[Start of section]

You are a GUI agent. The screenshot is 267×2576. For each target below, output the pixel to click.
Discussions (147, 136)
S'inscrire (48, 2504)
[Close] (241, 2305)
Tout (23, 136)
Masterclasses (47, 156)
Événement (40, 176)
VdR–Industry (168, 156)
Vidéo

[End of section]

> [TASK REQUIREMENTS]: Go through the entries and repeat each one exactly.

> [THE ANSWER]:
You are a GUI agent. The screenshot is 267×2576. For each target below, output the pixel to click.
Discussions (147, 136)
S'inscrire (48, 2504)
[Close] (241, 2305)
Tout (23, 136)
Masterclasses (47, 156)
Événement (40, 176)
VdR–Industry (168, 156)
Vidéo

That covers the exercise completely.